User:Bovlb/wd-deleted

Wikidata Deleted Search edit

Usage edit

The tool can be accessed via https://wd-deleted.toolforge.org/ or by using the user script User:Bovlb/deleted-search.js. OAuth login is required, and it can only be used by Wikidata admins and rollbackers. For policy reasons, rollbackers have restrictions on seeing content from deleted items.

Fields:

  • Query: Enter text or QID to search for.
    • If you enter the QID (e.g. Q114239609) of a non-deleted item, it will search for similar deleted items.
    • For other text, it searches all labels, descriptions, and aliases.
  • Advanced: This checkbox disables the escaping of the query string, allowing you to use Solr queries. Some useful options are:
    • Fuzzy search: TEXT~
    • Restrict to English labels: label_en:smith
    • Phrase search: "john smith"
    • Exact match: label_en_str:"John Templeton Smith"
    • Field search: claim_str_P345:"nm123456"
See the expanded query generated by QID search for some fields you might use.
Be careful using this option if your query contains punctuation.
  • Rows: Limits the number of rows returned. This is primarily useful to exclude irrelevant results from the canned messages.

Results edit

Query results show:

  • Title:
    • Item Q-id, linked to the undelete page for review of deleted versions
    • Match score, as returned by Solr. Not well-calibrated.
    • Highlight drilldown (admins only): Click on the speech bubble to get an expanded view of the matches line, together with a dump of all fields.
    • Labels, across all languages. Only with full access.
    • Descriptions, across all languages. Only with full access.
  • Created: user (linked to contributions), date-time
  • Deleted: user, reason, date-time
  • Matches: Fields that had "hits" with those hits highlighted (partial display for rollbackers)

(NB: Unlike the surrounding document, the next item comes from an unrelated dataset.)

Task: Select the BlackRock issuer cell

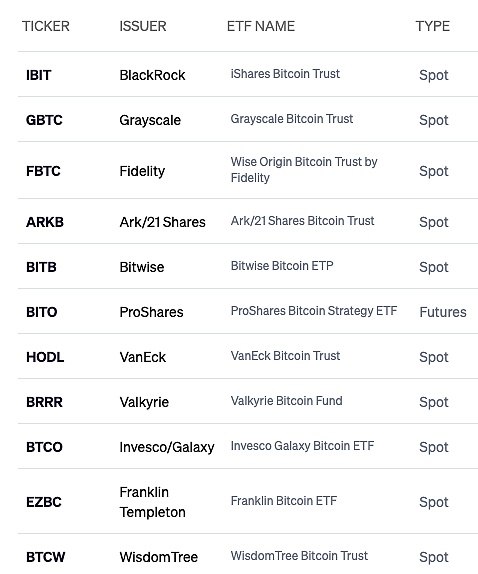Action: click(152, 75)
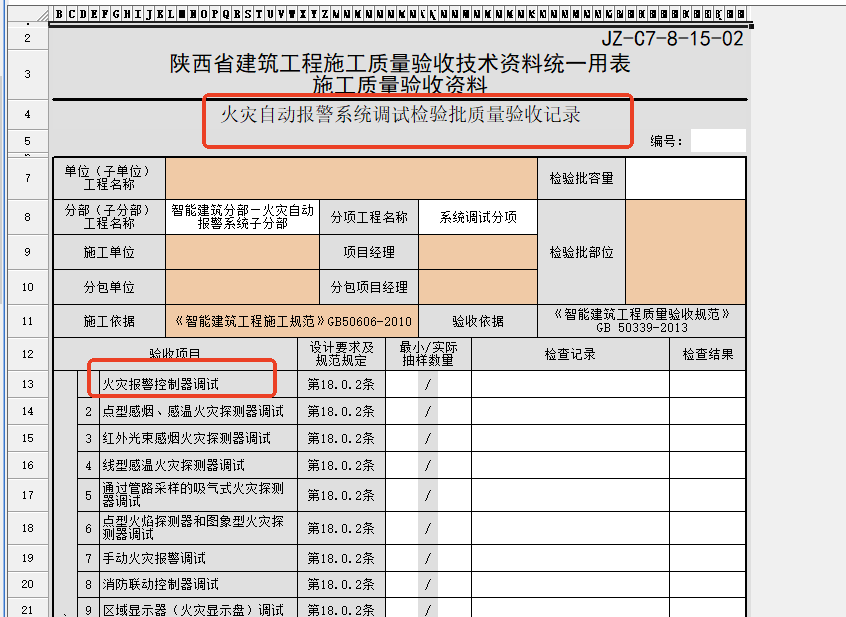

Below query results are various formatted texts suitable for copying this information into Wikidata venues. These are based on all results shown, so you might want to use "rows" to trim them down to only appropriate entries. Remember that you are responsible for any information exposure.

Known issues edit

  • Back end index is manually updated. Need to work out the permission issues for automation.
  • Index does not take account of subsequent undeletion or oversighting.
  • Queries containing periods are not handled well. Need to enhance escaping routine.
  • Tokenisation can produce unexpected results, e.g. for words with numbers in them.
  • Schema is undocumented.
  • Only the last version of a page is used in the index.
  • Contributing users are not tracked. There are a lot of spam page started by an IP and continued by an account.
  • Index only goes back about four months. As it grows, I'm probably going to have to start trimming it, as it's running on one modest server.
  • When doing match highlighting in a field that contains text of a different direction from the browser default (e.g. Arabic text for an English user), then the parts of the match highlight do not always appear in the correct order.
    • Maybe this behaves correctly for some users.
  • QID search only works for existing items, not for deleted items. Should be able to make this work.

Future work edit

  • Search by QID: Search for deleted pages similar to a current page. Associated user script so you can click search from a page.
    • Search by QID now available
    • Simple userscript now available.
  • Spam explorer: Should be a feature to explore networks of creating users.
  • Similarity score: A more reliable score to say whether a current page is a recreation. Could also use other information like identifiers and URLs. Associated user script to annotate (say) Recent Changes with a badge.
  • Show which users are currently blocked.
    • Blocked users are indicated with strikeout, and details are given in a tooltip.
    • Block reason now split for block evasion and abuse of multiple accounts
  • References are not indexed. Would be good to be able to search by a specific URL.

Privacy concerns edit

All searches made with this tool are logged along with your username. These logs are available to tool maintainers, and are used for debugging purposes. There is no intention to publish the logs in any form.